Cerepro: Withdrawal of the marketing authorisation application

Cerepro is a concentrate for solution for injection that contains the active substance sitimagene ceradenovec.

Cerepro was developed as a type of advanced therapy medicine called a 'gene therapy product'. This is a type of medicine that works by delivering genes into the body.

Cerepro was to be used in combination with a medicine called ganciclovir sodium to treat high-grade glioma in patients who are eligible for surgery. Glioma is a type of brain tumour that begins in 'glial' cells (the cells that surround and support nerve cells).

Cerepro was designated an 'orphan medicine' (a medicine to be used in rare diseases) on 6 February 2002 for high grade glioma.

The active substance in Cerepro, sitimagene ceradenovec, is a type of virus that has been modified so it can carry a gene for the protein 'thymidine kinase' into the body. The virus in Cerepro is an 'adenovirus' that has been engineered so that it cannot make copies of itself and therefore does not cause infections in humans.

When Cerepro is injected into the brain at the time of surgery, the modified virus is taken up by the cells near the injection sites. The cells then start to produce the thymidine kinase. This protein was expected to work by helping to convert the medicine ganciclovir sodium into a form which can kill cells that are dividing. The cells to be killed by ganciclovir sodium were mainly these rapidly dividing cancer cells.

Normal nerve cells and cells outside the tumour were expected to be less affected.

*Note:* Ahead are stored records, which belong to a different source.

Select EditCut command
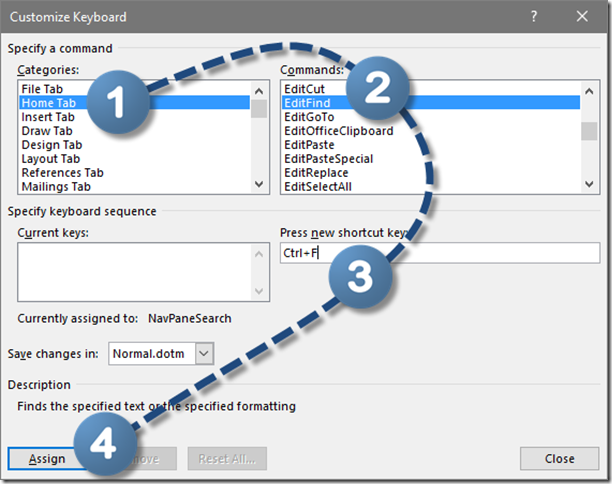The width and height of the screenshot is (612, 484). pos(304,89)
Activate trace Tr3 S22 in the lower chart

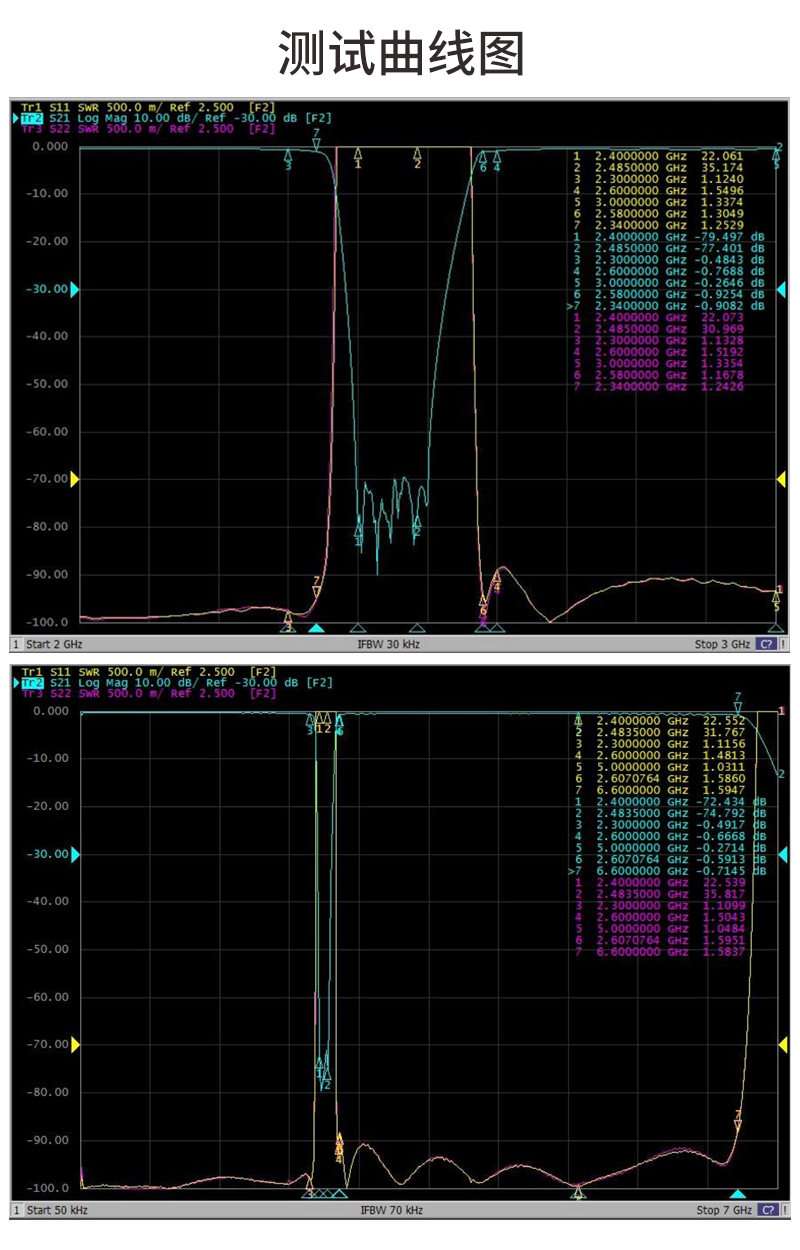pyautogui.click(x=50, y=693)
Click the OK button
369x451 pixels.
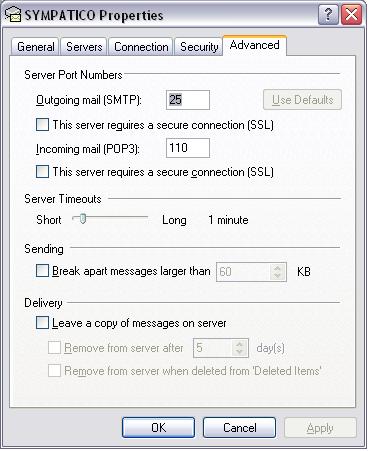pos(158,428)
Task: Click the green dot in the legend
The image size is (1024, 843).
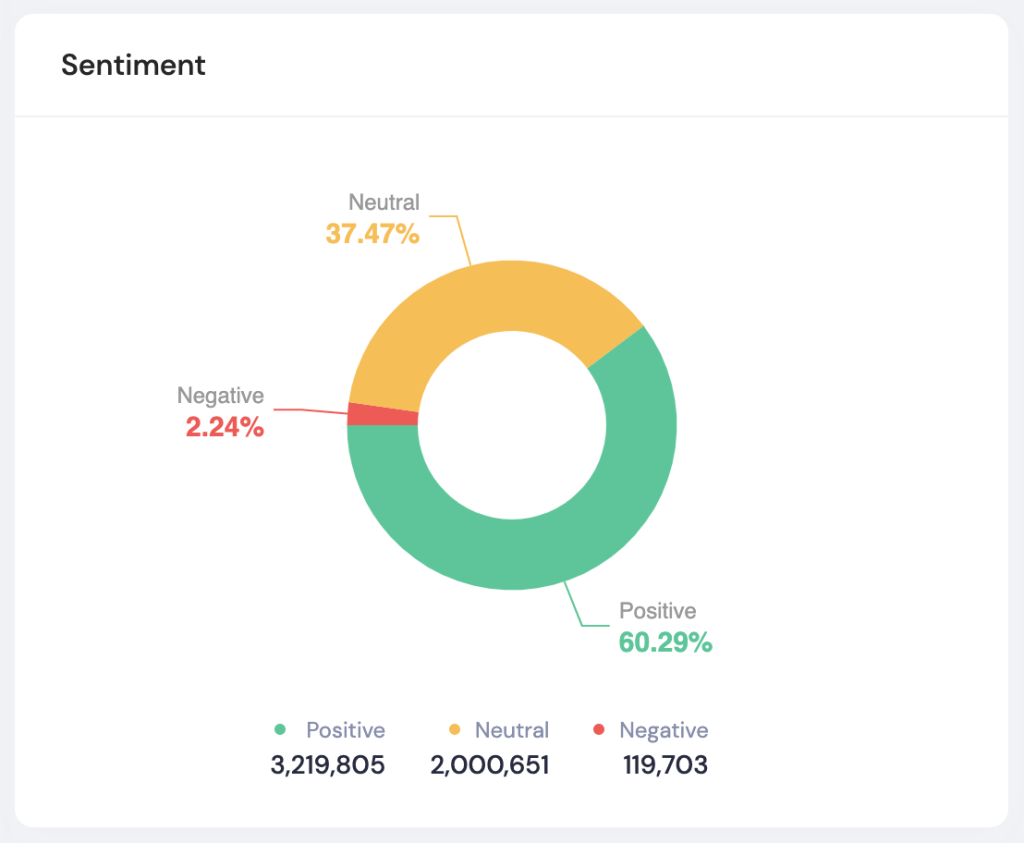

The effects of Cerepro were first tested in experimental models before being studied in humans. The company also presented data from one main study involving 251 patients with glioma that could be operated on. The study compared the effects of adding Cerepro and ganciclovir sodium to standard treatment with the effects of standard treatment alone. The main measure of effectiveness was how long the patients lived without the need for additional treatments to prolong their lives. The study also looked at how long the patients survived.

The evaluation had finished and the CHMP had given a negative opinion. The company had requested a re-examination of the negative opinion, but this re-examination had not yet finished when the company withdrew.

Because Cerepro is an advanced therapy medicine, it was assessed by the Committee for Advanced Therapies (CAT). Taking into account the assessment performed by the CAT, the CHMP concluded that, based on the results of the main study, including the main measure of effectiveness, Cerepro was not shown to be effective. Finally, Cerepro was associated with an increased risk of serious side effects such as hemiparesis (paralysis on one side of the body) and seizures (fits). These side effects were a concern, considering the lack of proven effectiveness.

At that point in time, because of lack of proven effectiveness, the CHMP was of the opinion that the benefits of Cerepro did not outweigh its risks and recommended that it be refused marketing authorisation.

The letter from the company notifying the Agency of the withdrawal of the application is available under the tab 'All documents'.

The company informed the CHMP that, at the time of the withdrawal, there were no clinical trials or formal compassionate use programmes with Cerepro.